# LAVORO RICHIESTO
Prosegui il brano sulle collezioni di occhiali e strumenti ottici acquisite dal Museo, ripartendo dopo la sua ultima frase.

# BRANO FORNITO
Nel 1987 fu acquistata dal Centro Servizi Occhialeria, grazie al sostegno finanziario della Regione del Veneto e tramite la Comunità Montana di Centro Cadore, la collezione di Georges Bodart, discendente da una rinomata famiglia di ottici belgi. Si tratta di 1600 pregevoli pezzi tra occhiali, lenti, astucci, binocoli, insegne, cannocchiali, ventagli, statuette e volumi d’epoca, provenienti soprattutto dalla Francia. L’arco temporale rappresentato dagli oggetti è compreso tra il XVI secolo e gli anni Cinquanta del Novecento. Qualche anno più tardi, nel 1998, il patrimonio oggettuale venne arricchito da materiali (tra cui numerosi esemplari di occhiali orientali) provenienti dalla raccolta dello studioso Luca Moioli.
Per documentare gli aspetti legati alla storia dell’ottica dal secolo XIX agli anni Sessanta del Novecento vennero acquisite, a fine anni ’90, la collezione dell’ottico parigino Jean Bernard Weiss, con materiali di prevalente provenienza tedesca, e quella della fabbrica di lenti dell’Esercito Italiano di Roma. Altrettanto importante per la documentazione dell’evoluzione tecnologica nella produzione di occhiali, astucci e lenti in Cadore tra la fine del secolo XIX e gli anni Sessanta del Novecento, è la collezione di Giuseppe Del Favero, di Calalzo di Cadore, diventata proprietà del Museo nel 2001. Si tratta di macchine, strumenti, prodotti semilavorati, occhiali e astucci raccolti a partire dai primi decenni del Novecento fino agli anni Sessanta.

# DATI GREZZI
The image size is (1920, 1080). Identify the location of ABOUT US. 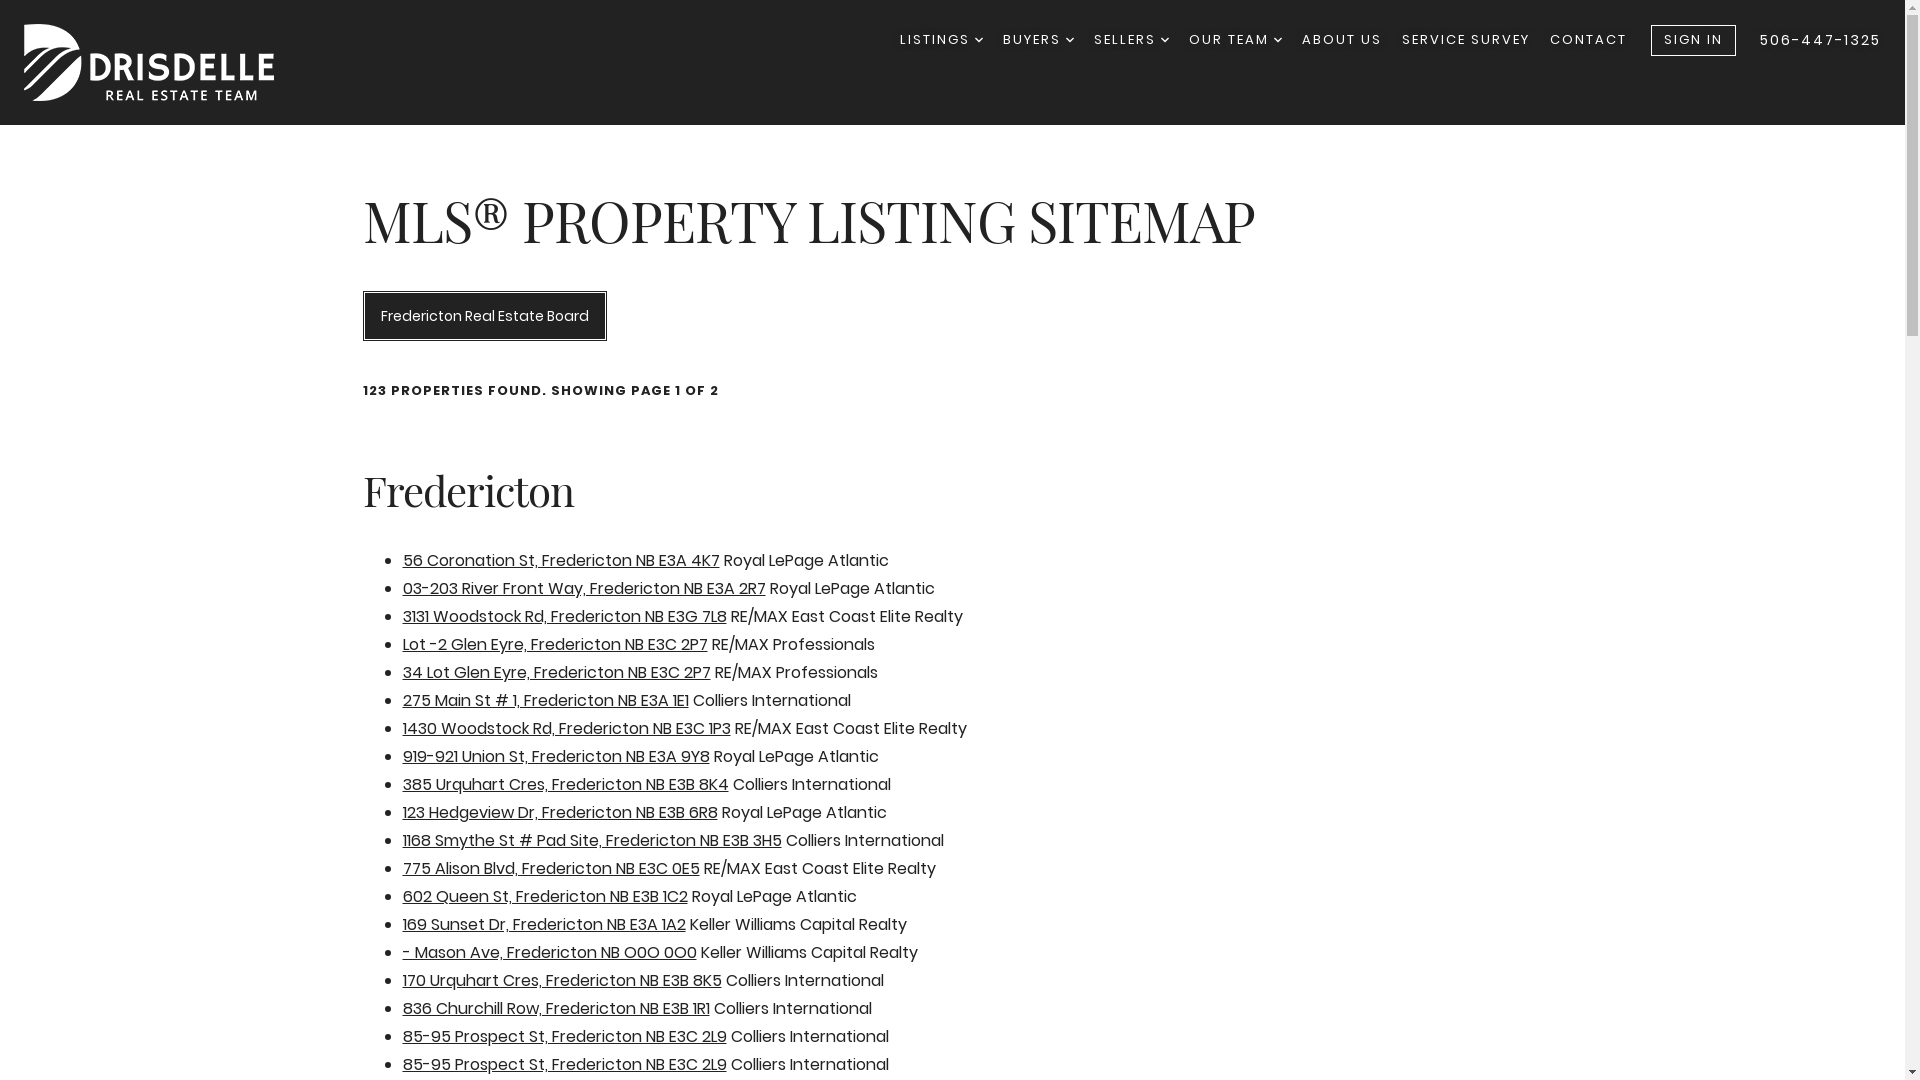
(1342, 40).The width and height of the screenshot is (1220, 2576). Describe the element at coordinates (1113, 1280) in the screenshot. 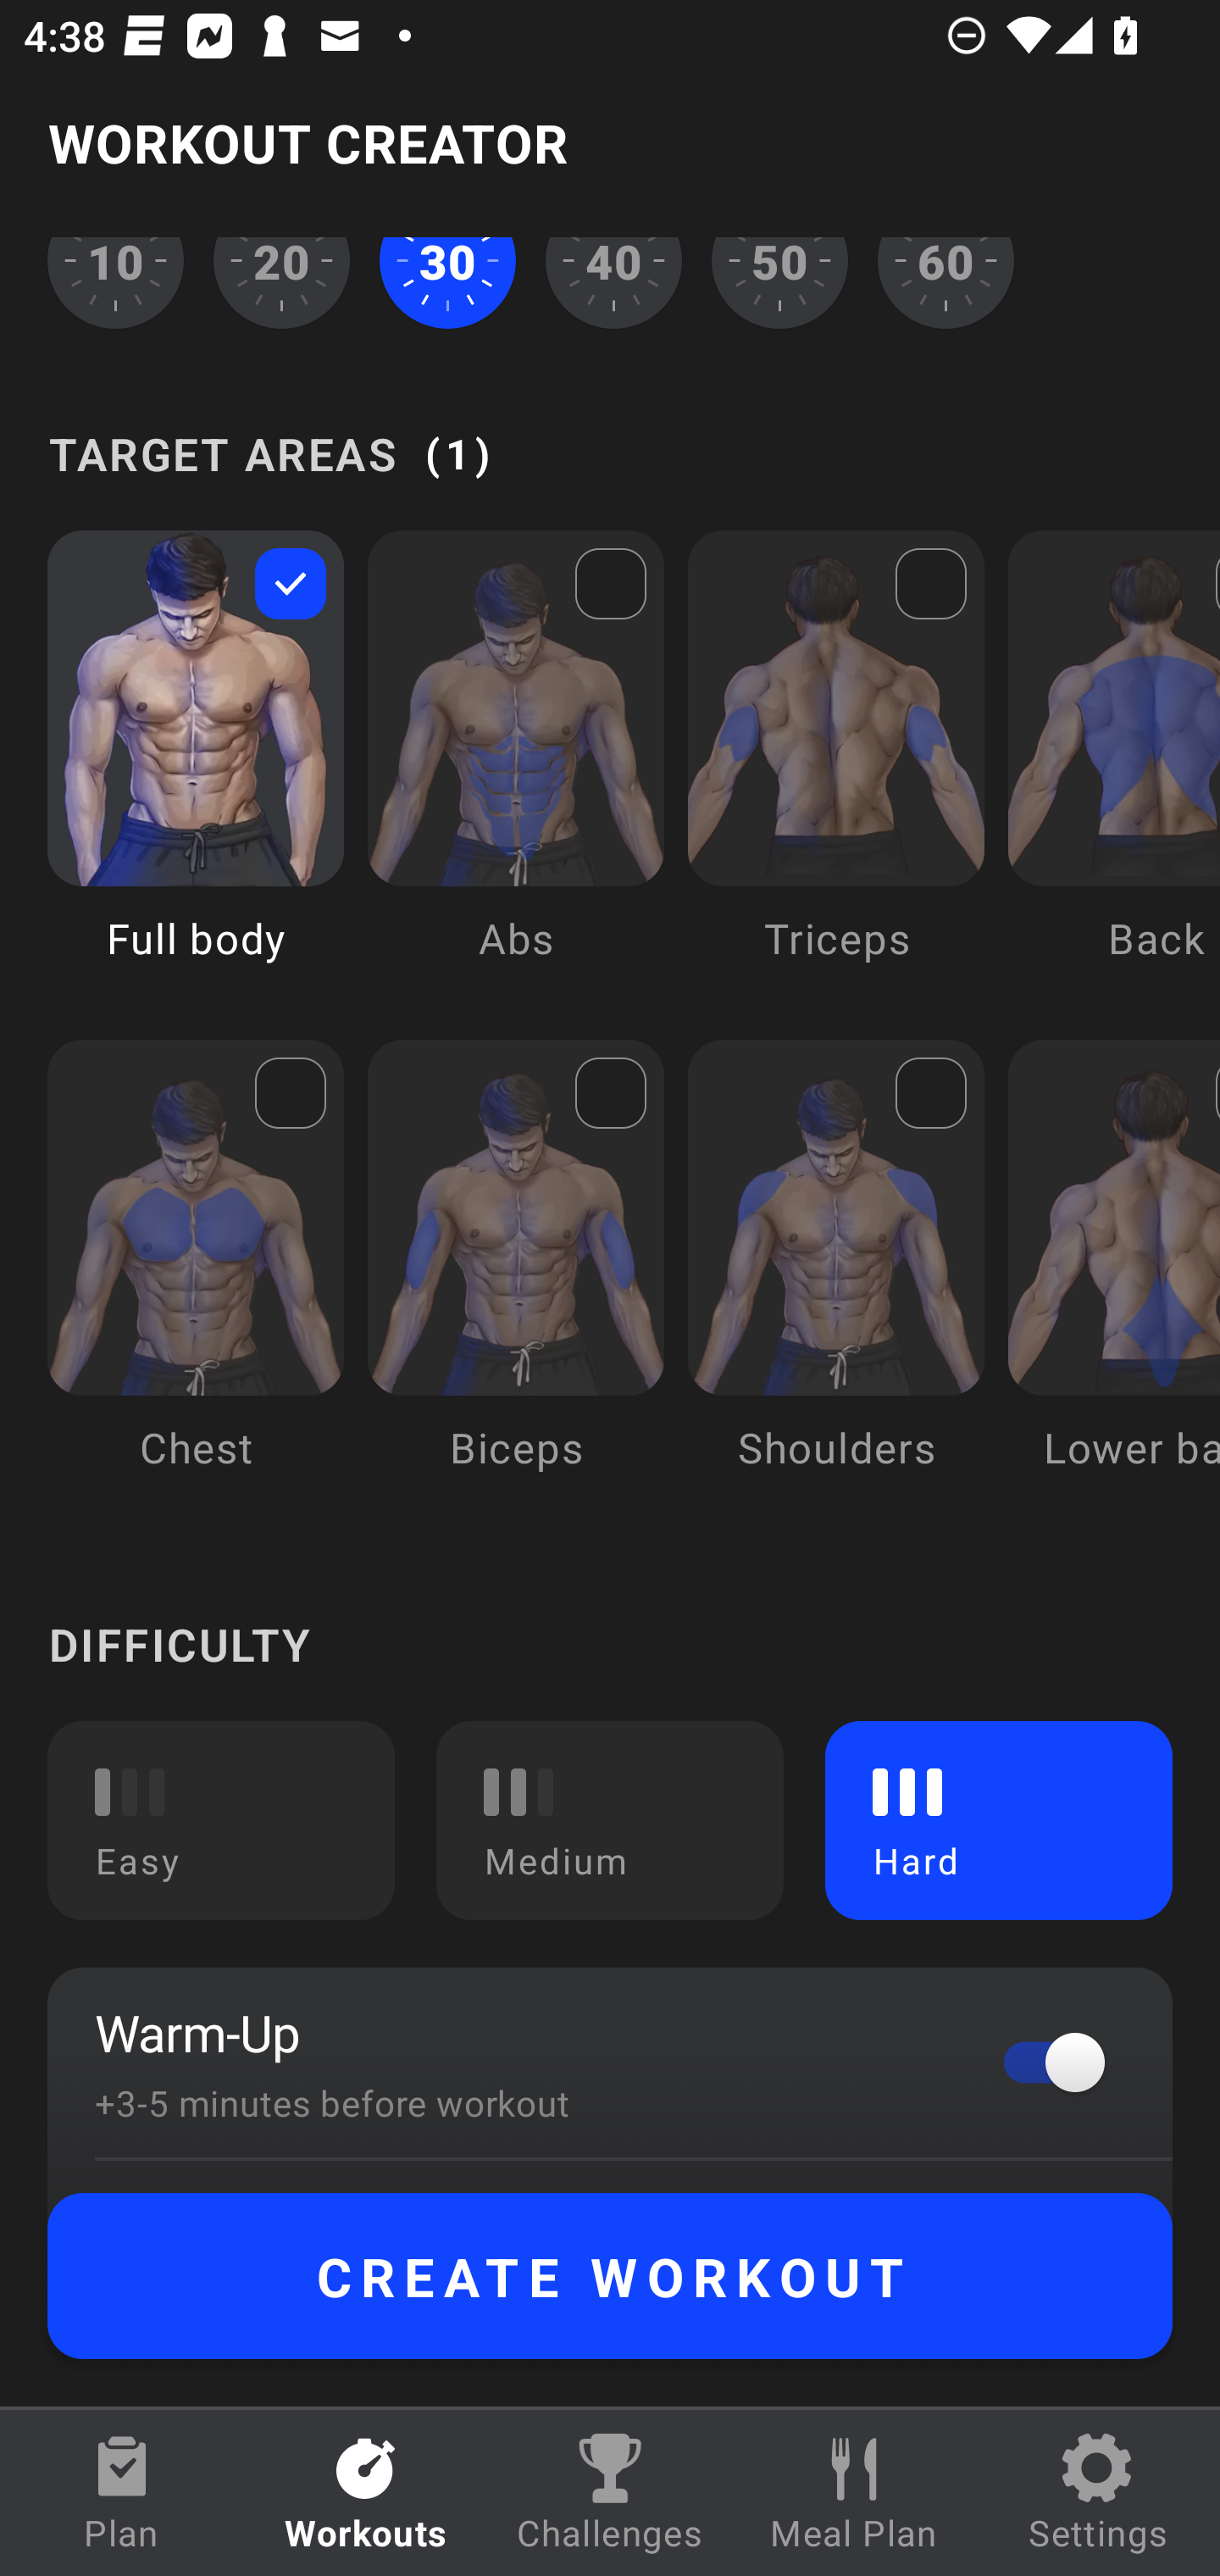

# RISPOSTA ALL'ESERCIZIO
Curiosità
Il Museo conserva tra le sue collezioni alcuni reperti veramente eccezionali, realizzati con materiali particolari e impensati: occhiali ricavati da un fanone di balena, cannocchiali in avorio intagliato e istoriato, quasi a sembrare un merletto, piccoli occhialini inseriti alle estermità di ventagli o nell’impugnatura di bastoni da passeggio.
E poi occhiali da cappello o da parrucca, in utilizzo quando le aste rigide non erano ancora state inventate. La sorprendente storia dell’occhiale merita di essere scoperta poco a poco, attraversando in successione la varie sale espositive del Museo.